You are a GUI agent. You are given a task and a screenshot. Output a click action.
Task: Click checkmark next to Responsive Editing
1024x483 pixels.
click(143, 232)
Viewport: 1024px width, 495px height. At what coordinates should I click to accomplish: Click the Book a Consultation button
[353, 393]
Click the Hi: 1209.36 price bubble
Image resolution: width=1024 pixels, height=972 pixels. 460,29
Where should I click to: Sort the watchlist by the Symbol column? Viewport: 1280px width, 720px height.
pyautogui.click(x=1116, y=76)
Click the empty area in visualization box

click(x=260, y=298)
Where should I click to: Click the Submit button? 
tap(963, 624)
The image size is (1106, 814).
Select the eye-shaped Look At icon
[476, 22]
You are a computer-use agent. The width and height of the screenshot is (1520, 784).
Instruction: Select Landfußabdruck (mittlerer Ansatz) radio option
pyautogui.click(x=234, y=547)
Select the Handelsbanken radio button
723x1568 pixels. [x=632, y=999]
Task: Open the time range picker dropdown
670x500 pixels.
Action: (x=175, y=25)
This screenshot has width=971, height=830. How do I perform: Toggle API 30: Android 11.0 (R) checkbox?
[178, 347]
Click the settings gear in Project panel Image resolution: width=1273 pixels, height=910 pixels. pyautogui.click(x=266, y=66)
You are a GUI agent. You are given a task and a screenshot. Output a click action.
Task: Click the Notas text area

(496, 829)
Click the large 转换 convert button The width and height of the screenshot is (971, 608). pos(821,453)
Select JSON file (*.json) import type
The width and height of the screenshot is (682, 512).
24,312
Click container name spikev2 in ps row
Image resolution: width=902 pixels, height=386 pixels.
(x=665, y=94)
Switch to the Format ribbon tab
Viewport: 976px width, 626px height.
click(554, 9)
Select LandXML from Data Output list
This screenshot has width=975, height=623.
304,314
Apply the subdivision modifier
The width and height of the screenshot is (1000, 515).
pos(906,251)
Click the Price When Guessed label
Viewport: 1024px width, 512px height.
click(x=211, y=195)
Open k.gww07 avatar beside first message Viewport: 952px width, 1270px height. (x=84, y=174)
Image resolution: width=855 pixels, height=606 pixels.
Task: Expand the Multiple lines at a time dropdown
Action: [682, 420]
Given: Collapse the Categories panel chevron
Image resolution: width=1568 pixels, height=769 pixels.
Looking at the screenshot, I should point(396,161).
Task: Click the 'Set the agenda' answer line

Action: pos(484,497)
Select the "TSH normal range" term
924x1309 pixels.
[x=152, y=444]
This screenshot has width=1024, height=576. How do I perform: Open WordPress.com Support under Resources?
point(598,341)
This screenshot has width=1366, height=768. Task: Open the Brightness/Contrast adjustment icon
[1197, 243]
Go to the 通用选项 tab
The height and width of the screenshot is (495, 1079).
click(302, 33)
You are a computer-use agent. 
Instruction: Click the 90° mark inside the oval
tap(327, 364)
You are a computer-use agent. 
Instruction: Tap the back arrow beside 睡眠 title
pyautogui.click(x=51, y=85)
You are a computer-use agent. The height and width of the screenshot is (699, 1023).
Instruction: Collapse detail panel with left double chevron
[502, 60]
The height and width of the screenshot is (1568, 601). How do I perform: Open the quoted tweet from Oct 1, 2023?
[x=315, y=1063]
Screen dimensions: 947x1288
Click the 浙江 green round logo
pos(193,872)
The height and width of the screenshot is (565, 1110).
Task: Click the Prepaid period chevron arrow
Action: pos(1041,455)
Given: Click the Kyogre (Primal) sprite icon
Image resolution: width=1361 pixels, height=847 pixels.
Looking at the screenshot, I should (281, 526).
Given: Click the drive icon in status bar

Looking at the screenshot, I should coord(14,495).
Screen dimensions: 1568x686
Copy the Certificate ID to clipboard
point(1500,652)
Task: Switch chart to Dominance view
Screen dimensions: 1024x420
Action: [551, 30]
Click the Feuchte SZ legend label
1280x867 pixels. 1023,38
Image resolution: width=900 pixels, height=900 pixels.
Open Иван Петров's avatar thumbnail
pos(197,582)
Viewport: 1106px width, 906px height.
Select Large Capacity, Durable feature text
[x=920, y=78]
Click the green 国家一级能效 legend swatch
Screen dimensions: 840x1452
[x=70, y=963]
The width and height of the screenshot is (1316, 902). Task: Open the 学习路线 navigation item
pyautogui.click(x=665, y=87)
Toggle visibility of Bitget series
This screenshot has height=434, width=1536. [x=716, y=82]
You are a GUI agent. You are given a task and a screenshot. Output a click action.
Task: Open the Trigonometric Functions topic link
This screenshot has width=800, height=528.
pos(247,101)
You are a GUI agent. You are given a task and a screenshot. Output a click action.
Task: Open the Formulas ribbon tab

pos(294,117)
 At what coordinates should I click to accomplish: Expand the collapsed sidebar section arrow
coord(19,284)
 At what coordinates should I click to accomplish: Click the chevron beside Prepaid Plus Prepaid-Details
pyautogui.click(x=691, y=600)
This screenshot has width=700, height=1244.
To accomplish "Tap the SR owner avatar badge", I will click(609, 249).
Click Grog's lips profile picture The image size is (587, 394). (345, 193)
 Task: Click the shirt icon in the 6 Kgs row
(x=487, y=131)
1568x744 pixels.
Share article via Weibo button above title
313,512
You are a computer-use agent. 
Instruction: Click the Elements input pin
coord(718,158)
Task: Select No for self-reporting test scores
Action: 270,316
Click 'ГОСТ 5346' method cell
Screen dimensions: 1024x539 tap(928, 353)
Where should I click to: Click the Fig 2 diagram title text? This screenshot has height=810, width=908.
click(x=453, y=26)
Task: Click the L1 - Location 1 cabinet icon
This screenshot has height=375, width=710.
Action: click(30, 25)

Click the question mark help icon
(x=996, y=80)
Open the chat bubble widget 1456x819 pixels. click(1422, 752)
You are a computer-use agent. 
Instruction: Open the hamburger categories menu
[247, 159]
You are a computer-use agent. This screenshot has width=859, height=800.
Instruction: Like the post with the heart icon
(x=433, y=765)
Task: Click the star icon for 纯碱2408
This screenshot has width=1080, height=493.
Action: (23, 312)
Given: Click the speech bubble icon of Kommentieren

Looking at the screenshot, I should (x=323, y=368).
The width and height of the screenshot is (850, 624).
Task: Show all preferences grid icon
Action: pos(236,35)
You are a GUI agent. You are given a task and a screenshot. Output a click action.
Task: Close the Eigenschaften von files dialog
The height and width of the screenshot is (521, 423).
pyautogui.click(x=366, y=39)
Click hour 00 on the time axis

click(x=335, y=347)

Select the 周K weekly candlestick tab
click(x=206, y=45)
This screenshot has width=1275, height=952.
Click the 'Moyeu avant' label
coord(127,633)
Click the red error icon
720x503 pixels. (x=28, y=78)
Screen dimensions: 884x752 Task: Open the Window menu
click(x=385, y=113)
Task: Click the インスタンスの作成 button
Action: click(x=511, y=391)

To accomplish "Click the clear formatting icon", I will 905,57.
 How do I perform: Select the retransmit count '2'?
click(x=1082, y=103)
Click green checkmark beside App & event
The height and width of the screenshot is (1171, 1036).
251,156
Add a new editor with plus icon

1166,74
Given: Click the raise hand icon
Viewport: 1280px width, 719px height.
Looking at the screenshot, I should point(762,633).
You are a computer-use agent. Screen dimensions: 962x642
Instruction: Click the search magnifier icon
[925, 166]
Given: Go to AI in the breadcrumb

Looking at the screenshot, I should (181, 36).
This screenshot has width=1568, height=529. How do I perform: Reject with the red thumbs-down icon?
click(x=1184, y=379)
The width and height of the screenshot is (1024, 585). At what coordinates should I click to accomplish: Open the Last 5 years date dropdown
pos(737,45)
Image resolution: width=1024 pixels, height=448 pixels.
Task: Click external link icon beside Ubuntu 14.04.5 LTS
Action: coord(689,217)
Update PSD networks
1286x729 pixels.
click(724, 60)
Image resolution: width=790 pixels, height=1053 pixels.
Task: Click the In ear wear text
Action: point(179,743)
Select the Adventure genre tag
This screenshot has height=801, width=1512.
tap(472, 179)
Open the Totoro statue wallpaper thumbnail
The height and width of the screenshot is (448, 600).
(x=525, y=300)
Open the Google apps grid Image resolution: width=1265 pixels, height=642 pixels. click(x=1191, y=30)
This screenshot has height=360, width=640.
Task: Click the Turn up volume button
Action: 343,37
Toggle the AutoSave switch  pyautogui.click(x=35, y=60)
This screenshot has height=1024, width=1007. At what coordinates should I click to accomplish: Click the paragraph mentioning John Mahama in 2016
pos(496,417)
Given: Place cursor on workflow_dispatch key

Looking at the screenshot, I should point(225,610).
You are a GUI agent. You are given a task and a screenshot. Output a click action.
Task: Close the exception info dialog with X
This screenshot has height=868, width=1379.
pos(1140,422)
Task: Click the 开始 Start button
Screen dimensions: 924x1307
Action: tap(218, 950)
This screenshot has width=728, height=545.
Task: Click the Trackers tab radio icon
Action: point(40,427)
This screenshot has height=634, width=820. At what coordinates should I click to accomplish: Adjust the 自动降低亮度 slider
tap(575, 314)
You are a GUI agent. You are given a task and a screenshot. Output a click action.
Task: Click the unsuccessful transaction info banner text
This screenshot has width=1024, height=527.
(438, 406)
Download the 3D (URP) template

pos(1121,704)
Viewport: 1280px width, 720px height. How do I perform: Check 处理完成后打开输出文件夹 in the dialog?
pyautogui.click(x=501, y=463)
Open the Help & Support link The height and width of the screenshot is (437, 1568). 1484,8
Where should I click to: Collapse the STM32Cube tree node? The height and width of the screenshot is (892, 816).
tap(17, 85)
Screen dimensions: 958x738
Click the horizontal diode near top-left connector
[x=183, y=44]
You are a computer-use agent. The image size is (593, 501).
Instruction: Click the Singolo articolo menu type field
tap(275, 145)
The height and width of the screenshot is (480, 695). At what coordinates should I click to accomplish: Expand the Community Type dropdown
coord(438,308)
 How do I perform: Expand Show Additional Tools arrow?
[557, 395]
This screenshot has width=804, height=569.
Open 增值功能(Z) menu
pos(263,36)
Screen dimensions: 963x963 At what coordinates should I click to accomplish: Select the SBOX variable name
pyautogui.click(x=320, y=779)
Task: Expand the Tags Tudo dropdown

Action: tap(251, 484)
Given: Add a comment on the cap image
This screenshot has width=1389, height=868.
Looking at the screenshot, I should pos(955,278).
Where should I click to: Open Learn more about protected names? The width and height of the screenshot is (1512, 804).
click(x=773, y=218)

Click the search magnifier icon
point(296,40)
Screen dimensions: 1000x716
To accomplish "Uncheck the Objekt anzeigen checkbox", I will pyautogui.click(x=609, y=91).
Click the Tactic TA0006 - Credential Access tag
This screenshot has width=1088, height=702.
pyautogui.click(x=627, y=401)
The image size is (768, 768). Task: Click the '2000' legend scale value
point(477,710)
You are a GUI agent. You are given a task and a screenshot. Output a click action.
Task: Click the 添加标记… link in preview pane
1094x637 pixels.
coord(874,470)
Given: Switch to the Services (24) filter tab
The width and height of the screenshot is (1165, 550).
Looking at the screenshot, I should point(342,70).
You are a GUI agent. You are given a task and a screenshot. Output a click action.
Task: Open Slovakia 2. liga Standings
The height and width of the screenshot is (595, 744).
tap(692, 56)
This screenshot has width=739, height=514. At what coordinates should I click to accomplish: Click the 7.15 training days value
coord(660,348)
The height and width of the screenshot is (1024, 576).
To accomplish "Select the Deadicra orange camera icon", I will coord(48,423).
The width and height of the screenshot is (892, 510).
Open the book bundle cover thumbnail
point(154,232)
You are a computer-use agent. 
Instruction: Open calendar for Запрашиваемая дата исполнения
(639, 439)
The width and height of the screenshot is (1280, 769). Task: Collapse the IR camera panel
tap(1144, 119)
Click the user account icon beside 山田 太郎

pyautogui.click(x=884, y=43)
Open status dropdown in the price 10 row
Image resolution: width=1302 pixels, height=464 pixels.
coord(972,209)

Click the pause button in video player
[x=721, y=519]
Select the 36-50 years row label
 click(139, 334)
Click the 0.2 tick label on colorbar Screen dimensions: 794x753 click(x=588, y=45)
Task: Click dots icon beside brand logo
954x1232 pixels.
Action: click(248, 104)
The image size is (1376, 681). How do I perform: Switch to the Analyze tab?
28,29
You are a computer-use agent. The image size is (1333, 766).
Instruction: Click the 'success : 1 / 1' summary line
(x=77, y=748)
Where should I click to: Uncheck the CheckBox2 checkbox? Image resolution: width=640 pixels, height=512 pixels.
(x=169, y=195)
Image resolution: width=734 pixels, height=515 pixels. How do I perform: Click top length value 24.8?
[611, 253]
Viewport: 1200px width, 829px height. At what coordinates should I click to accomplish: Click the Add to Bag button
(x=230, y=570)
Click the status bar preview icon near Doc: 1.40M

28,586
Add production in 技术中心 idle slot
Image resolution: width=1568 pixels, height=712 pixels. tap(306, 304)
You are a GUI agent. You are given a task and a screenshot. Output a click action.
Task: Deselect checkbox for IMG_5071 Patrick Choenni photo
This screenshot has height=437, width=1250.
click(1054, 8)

....

Exercise aim →
Above this instruction are the records; retype exactly the lines from the one containing "Click the 'Moyeu avant' label" up to and including the one containing "You are a computer-use agent. Screen".

Solution →
Click the 'Moyeu avant' label
coord(127,633)
Click the red error icon
720x503 pixels. (x=28, y=78)
Screen dimensions: 884x752 Task: Open the Window menu
click(x=385, y=113)
Task: Click the インスタンスの作成 button
Action: click(x=511, y=391)

To accomplish "Click the clear formatting icon", I will 905,57.
 How do I perform: Select the retransmit count '2'?
click(x=1082, y=103)
Click green checkmark beside App & event
The height and width of the screenshot is (1171, 1036).
251,156
Add a new editor with plus icon

1166,74
Given: Click the raise hand icon
Viewport: 1280px width, 719px height.
Looking at the screenshot, I should point(762,633).
You are a computer-use agent. Screen dimensions: 962x642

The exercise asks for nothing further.